===== Texto proporcionado

No cabe la menor duda de que Colombia es un país de regiones. Son varias y, aunque son diferentes de por sí, tienen algo en común: todas tienen una gastronomía deliciosa, exuberante, muy variada. En el centro, el sur, el norte, el pacífico, en los llanos, estemos donde estemos, nos chupamos los dedos.
En el último tiempo hemos visto cómo Colombia aparece de manera constante en los muchos listados de los países donde se come mejor. Eso no pasaba antes, en Latinoamérica veíamos a México, Perú y Argentina en los primeros lugares y nunca aparecíamos nosotros. Pues las cosas han cambiado radicalmente y ahora, hay platos colombianos que se han llevado premios mundiales que los destacan como exquisitos. Eso precisamente fue lo que pasó con la Lechona tolimense; hace unos meses nos enteramos de que la eligieron, entre miles de platos de todas partes del planeta, como el más rico. Impensable, aclarando que me fascina. Como se los comenté hace unas semanas, estuvimos de vacaciones unos días en Estados Unidos, compartiendo con la familia y celebrando los 80 años de una de mis tías. En una celebración muy colombiana, en Fort Mill, Carolina del Sur, el plato central, ofrecido generosamente por mi prima y su esposo, fue este famoso cerdo del Tolima. Nos la devoramos y jugamos Tejo en el jardín de atrás de la casa. Respiramos colombianidad por todas partes, nuestra bandera hizo presencia de variadas maneras y la Lechona nos unió, nos recordó quiénes somos y de dónde venimos. El aguardiente amarillo estuvo también presente en la fiesta.

==========

Conjunto de tareas:
(a) Resume en dos oraciones el texto sobre la gastronomía colombiana.
(b) Prolonga el texto sobre la gastronomía colombiana a partir de su última oración.
Los registros no son necesarios.

===== Registros de datos

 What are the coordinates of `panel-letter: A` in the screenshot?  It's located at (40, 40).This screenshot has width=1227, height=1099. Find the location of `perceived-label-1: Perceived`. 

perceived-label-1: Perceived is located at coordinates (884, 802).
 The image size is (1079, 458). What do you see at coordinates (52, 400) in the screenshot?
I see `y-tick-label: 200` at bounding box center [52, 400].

==========

Tus respuestas:
(a) Colombia es un país de regiones diferentes que comparten una gastronomía deliciosa y variada, y últimamente aparece de manera constante en los listados de países donde mejor se come, con platos premiados como la Lechona tolimense, elegida entre miles como el más rico. En la celebración de los 80 años de una tía en Fort Mill, Carolina del Sur, la Lechona fue el plato central y unió a la familia, en una fiesta con Tejo en el jardín, la bandera colombiana y aguardiente amarillo.

(b)
Las culturas se conocen por su gastronomía, por lo que se come. Cada que tengo la oportunidad de viajar, de conocer un nuevo lugar, lo primero que busco es su comida típica. Su color, su presentación, sus sabores, la forma en que se sirve, me dan información acerca de su gente, de sus costumbres y de cuán importante es la alimentación para esas personas. A veces me encanta lo que pruebo, otras no tanto, pero voy dejando una selección de mis platos preferidos en cada lugar y, si regreso, vuelvo a comerlo porque es lo que me hace sentir que estoy felizmente de vuelta.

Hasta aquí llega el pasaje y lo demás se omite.